— Aim of the task —
Convert the rows below into a numbered list, starting at the first row and ending after the line that contains "pyautogui.click(x=938, y=14)", and skip any blank lines. Leave out the pictures.

—————

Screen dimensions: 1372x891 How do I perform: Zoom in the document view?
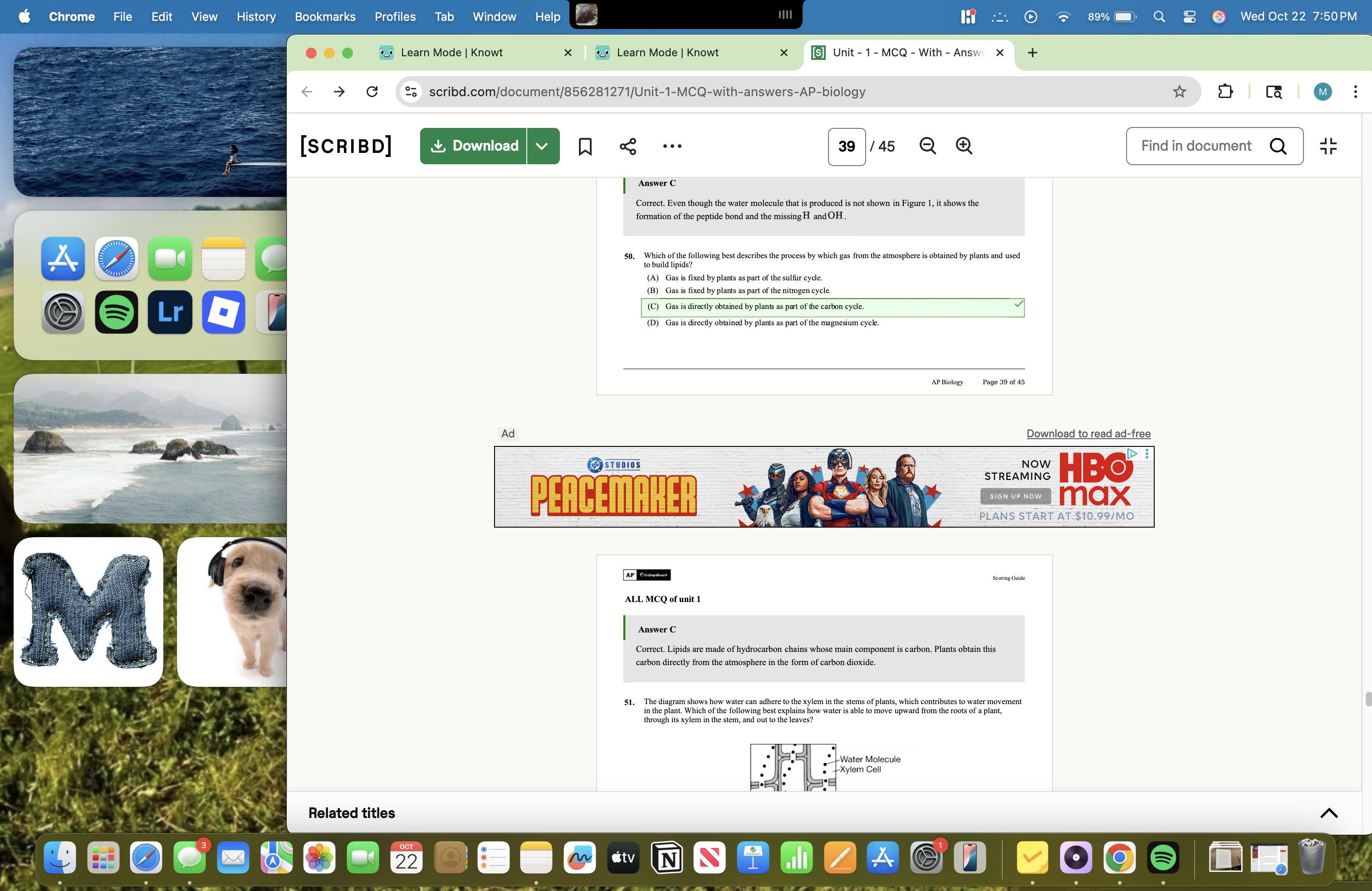964,146
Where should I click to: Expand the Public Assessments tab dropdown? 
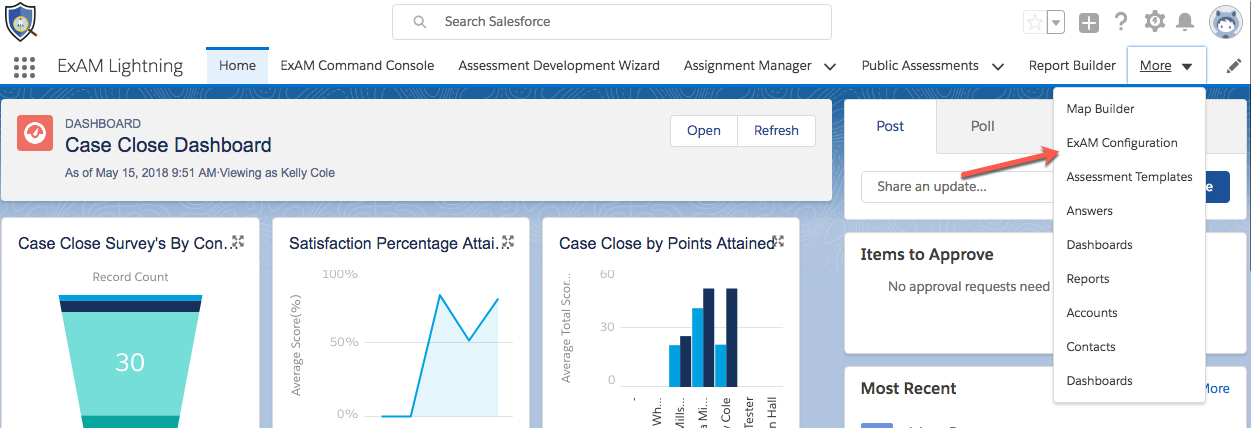click(x=997, y=66)
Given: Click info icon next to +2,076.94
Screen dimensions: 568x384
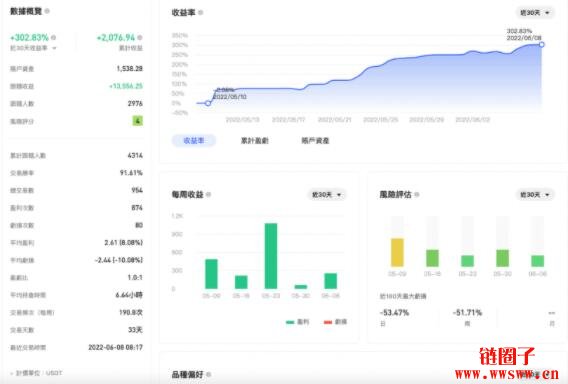Looking at the screenshot, I should [x=140, y=37].
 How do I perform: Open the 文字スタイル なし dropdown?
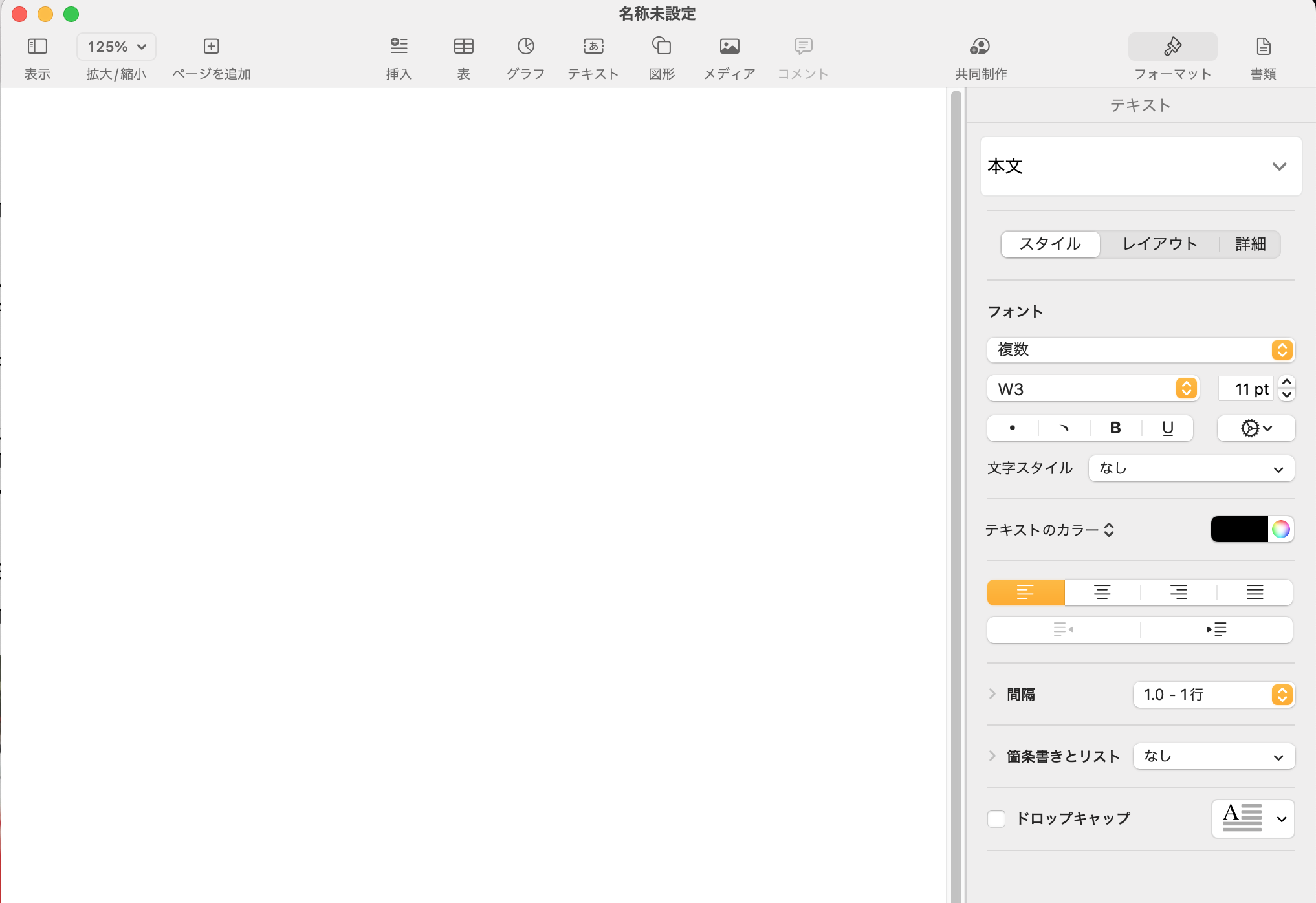(1190, 469)
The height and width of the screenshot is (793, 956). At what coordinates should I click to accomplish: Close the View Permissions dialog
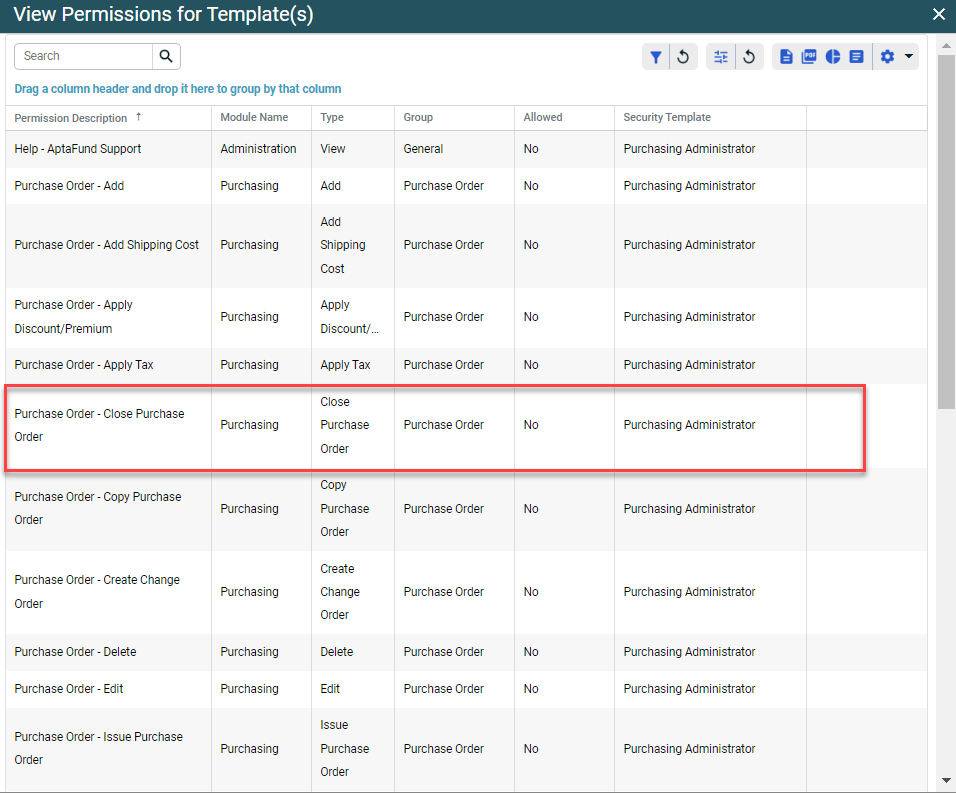pyautogui.click(x=938, y=14)
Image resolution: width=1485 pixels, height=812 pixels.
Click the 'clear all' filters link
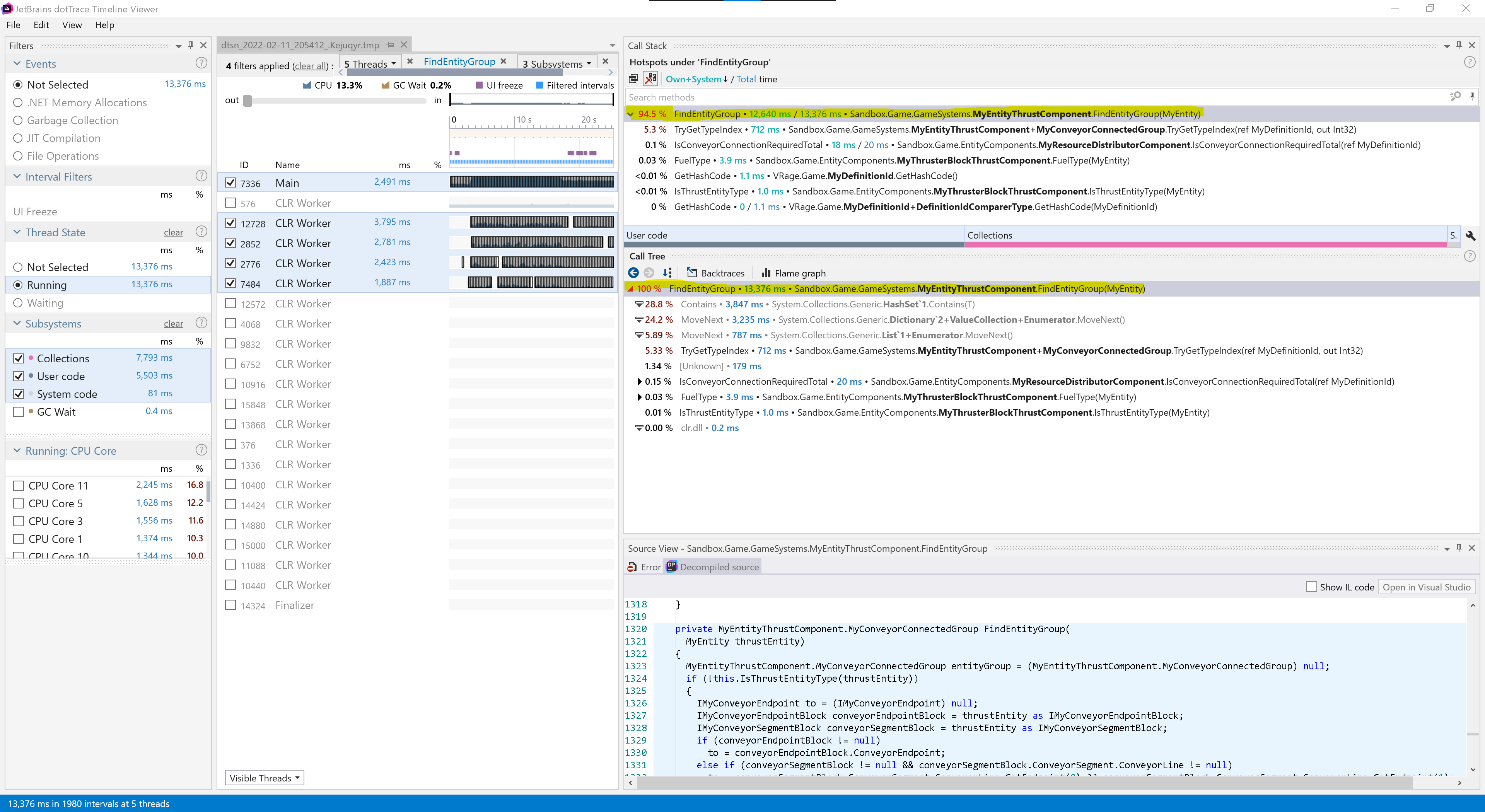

—————

— Exercise answer —
1. Screen dimensions: 1372x891 How do I perform: Zoom in the document view?
2. 964,146
3. Where should I click to: Expand the Public Assessments tab dropdown? 
4. click(x=997, y=66)
5. Given: Click info icon next to +2,076.94
6. Screen dimensions: 568x384
7. Looking at the screenshot, I should [x=140, y=37].
8.  How do I perform: Open the 文字スタイル なし dropdown?
9. (1190, 469)
10. The height and width of the screenshot is (793, 956). At what coordinates should I click to accomplish: Close the View Permissions dialog
11. pyautogui.click(x=938, y=14)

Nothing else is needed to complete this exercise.